Elang Angkasa: Perang Tahta

Kingdenie
Chapter #17

Senjata Sang Guru

Malam setelah teror itu, apartemen Aisha tidak lagi terasa seperti rumah. Ia telah menjadi sebuah sangkar yang sunyi, di mana setiap derit lantai atau suara klakson dari jalanan terdengar seperti langkah kaki musuh yang mendekat. Angkasa telah menepati janjinya. Dua lelaki berpenampilan biasa namun dengan sorot mata yang awas kini berjaga 24 jam sehari. Kehadiran mereka seharusnya memberikan rasa aman, namun bagi Aisha, itu justru menjadi pengingat konstan akan bahaya yang mengelilinginya, sebuah bukti nyata bahwa hidupnya tidak lagi normal.

Selama dua hari, ia mengurung diri. Ia mengambil cuti sakit dari sekolah, tidak sanggup menghadapi tatapan iba dan bisik-bisik yang ia tahu pasti akan menyambutnya. Ia duduk di sofanya berjam-jam, membiarkan televisi menyala tanpa suara, pikirannya kosong. Ketakutan, penghinaan, dan rasa tidak berdaya melumpuhkannya, membuatnya menjadi korban pasif seperti yang diinginkan oleh Sindikat. Ia merasa seperti seekor burung merpati yang sayapnya telah dipatahkan.

Namun, di hari ketiga, sesuatu di dalam dirinya berubah. Pemicunya adalah hal yang sepele: tumpukan kertas ujian murid-muridnya yang belum ia periksa, tergeletak di atas meja. Ia menatap kertas-kertas itu, melihat tulisan tangan yang berbeda-beda, jawaban yang benar dan salah. Di sana, ia melihat dunianya. Sebuah dunia yang dibangun di atas logika, aturan, fakta, dan kebenaran. Sebuah dunia di mana setiap masalah memiliki solusi jika dianalisis dengan benar.

Lalu ia teringat pada musuhnya. Sindikat. Mereka menyerangnya dengan kekacauan, dengan fitnah tanpa dasar, dengan teror yang tidak logis. Mereka adalah antitesis dari semua yang ia yakini. Dan saat itu, Aisha sadar. Ia tidak bisa melawan mereka dengan cara Angkasa. Ia tidak punya otot, tidak punya nyali untuk berkelahi. Tapi ia punya senjatanya sendiri.

Otaknya.

Sebuah kemarahan yang dingin dan terukur mulai menggantikan rasa takutnya. Ia tidak akan lagi menjadi korban yang menunggu diselamatkan. Ia akan menjadi pemain.

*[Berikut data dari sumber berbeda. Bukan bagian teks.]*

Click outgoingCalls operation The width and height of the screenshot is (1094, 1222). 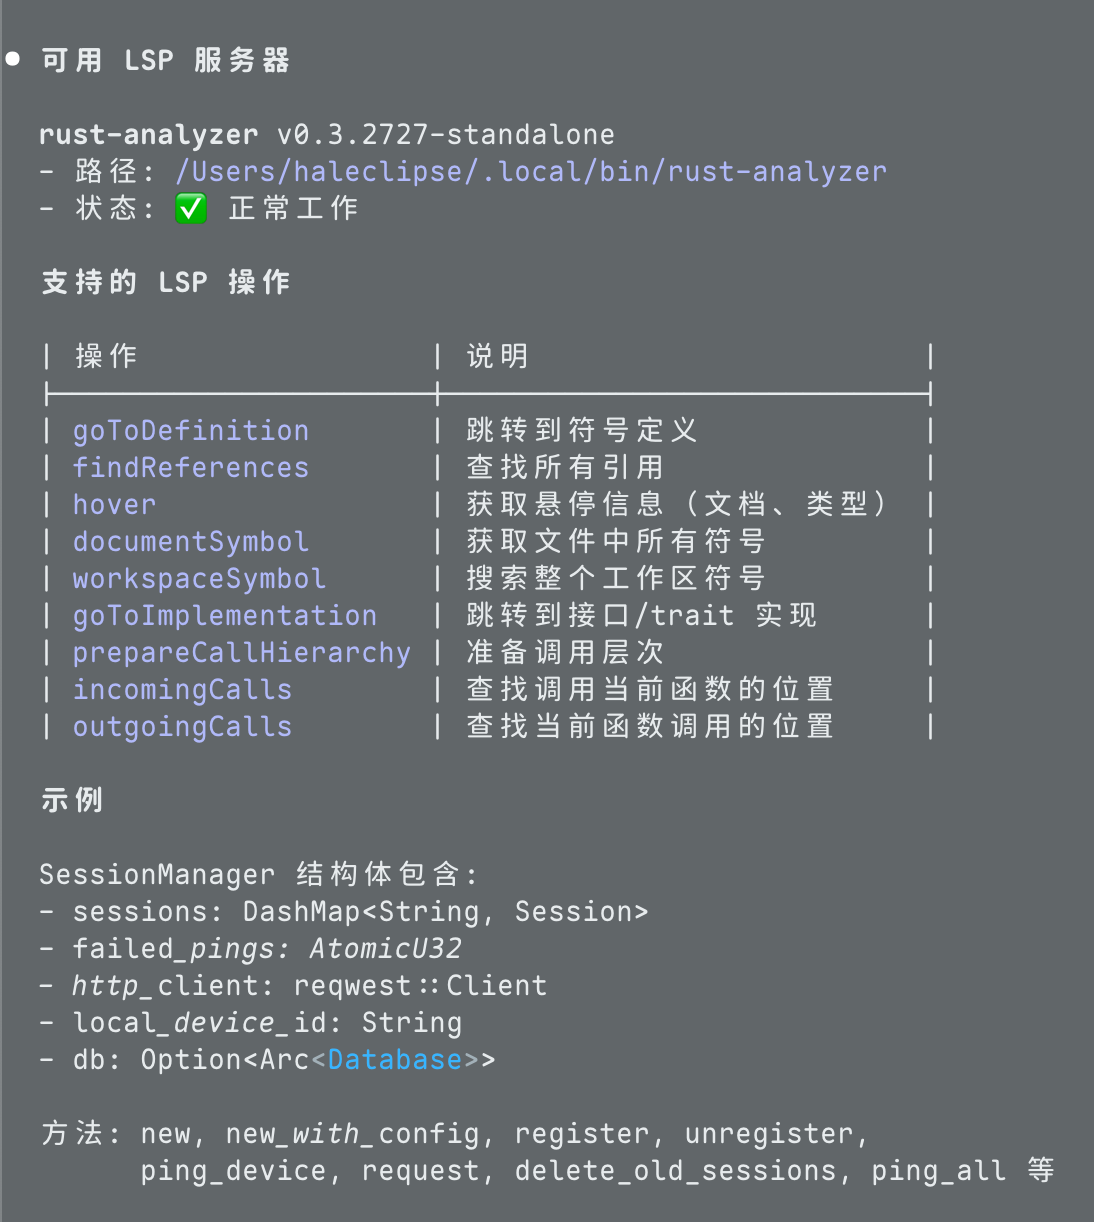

Langkah pertamanya adalah menghubungi Tio, bukan Angkasa. Ia tahu Angkasa saat ini dibutakan oleh emosi dan rasa bersalah. Ia butuh data, bukan drama.

"Tio, ini Bu Aisha," katanya saat panggilannya tersambung. "Ibu butuh bantuanmu. Tolong kirimkan semua dokumen yang pernah kalian terima dari musuh kalian. Surat somasi, nama perusahaan, nama firma hukum, semuanya. Kirimkan dalam resolusi setinggi mungkin."

Tio, yang terkejut sekaligus kagum dengan permintaan itu, langsung mengirimkan semua yang ia miliki. Di layar laptopnya, Aisha kini memiliki titik awal. Dua nama: PT Lintasarta Niaga dan Firma Hukum Jayakusuma & Partners.